### Work request
Among the following entries, count the lines that contain "Switch" and report only the result.

╭─ Dataset records

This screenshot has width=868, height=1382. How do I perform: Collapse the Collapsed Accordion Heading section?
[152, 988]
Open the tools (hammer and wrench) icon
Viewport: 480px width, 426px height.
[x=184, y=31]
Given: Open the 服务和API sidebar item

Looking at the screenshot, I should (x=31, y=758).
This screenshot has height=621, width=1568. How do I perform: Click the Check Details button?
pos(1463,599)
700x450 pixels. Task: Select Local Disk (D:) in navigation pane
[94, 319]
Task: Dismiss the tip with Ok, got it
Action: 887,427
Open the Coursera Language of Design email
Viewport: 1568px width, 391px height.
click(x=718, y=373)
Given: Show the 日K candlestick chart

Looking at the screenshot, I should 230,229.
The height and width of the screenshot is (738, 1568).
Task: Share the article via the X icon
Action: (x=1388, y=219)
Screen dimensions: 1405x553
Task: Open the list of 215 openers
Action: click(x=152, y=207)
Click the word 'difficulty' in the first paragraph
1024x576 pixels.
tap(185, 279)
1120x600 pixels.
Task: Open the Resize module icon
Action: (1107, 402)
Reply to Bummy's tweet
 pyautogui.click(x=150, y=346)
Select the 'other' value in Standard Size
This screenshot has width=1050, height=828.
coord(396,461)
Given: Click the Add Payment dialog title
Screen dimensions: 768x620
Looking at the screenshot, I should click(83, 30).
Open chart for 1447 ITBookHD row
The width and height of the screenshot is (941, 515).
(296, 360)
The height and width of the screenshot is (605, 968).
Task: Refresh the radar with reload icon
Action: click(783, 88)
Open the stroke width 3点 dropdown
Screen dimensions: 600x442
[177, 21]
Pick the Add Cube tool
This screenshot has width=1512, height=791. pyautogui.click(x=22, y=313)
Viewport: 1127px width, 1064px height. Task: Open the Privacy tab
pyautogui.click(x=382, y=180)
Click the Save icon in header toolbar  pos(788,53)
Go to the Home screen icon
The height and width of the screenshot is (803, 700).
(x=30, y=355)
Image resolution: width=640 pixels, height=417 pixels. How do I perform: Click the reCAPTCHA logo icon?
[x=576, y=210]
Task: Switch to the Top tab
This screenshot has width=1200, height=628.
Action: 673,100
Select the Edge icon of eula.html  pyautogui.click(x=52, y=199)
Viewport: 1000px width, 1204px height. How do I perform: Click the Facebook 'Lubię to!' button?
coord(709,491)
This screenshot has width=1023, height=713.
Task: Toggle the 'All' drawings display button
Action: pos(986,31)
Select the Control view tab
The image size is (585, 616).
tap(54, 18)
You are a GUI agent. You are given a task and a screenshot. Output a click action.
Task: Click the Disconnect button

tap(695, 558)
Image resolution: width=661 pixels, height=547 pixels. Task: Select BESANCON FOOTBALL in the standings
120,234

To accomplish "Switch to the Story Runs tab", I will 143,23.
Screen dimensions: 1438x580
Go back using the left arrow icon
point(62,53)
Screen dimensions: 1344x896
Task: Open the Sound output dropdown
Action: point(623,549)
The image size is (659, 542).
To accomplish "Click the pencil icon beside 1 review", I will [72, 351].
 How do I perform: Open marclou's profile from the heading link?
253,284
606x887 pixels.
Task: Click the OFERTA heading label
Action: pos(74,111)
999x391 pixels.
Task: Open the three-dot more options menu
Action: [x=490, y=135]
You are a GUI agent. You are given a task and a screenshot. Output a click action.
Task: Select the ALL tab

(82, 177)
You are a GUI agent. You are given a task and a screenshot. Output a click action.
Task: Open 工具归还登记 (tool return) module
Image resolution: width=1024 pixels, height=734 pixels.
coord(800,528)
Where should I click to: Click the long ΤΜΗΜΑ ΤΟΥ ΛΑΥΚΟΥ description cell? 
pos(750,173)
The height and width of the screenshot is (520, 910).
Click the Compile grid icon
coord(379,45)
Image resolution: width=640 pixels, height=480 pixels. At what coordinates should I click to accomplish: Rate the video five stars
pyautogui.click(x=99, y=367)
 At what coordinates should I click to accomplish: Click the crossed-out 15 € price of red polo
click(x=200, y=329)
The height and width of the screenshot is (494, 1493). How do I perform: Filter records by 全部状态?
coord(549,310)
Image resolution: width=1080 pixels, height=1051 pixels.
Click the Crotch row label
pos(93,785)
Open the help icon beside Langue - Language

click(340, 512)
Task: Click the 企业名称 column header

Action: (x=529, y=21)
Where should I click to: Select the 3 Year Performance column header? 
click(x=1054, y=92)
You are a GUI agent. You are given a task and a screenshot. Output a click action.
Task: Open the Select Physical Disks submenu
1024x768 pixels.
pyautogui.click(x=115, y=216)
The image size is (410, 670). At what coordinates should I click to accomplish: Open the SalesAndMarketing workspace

╰─

### Solution to this problem
2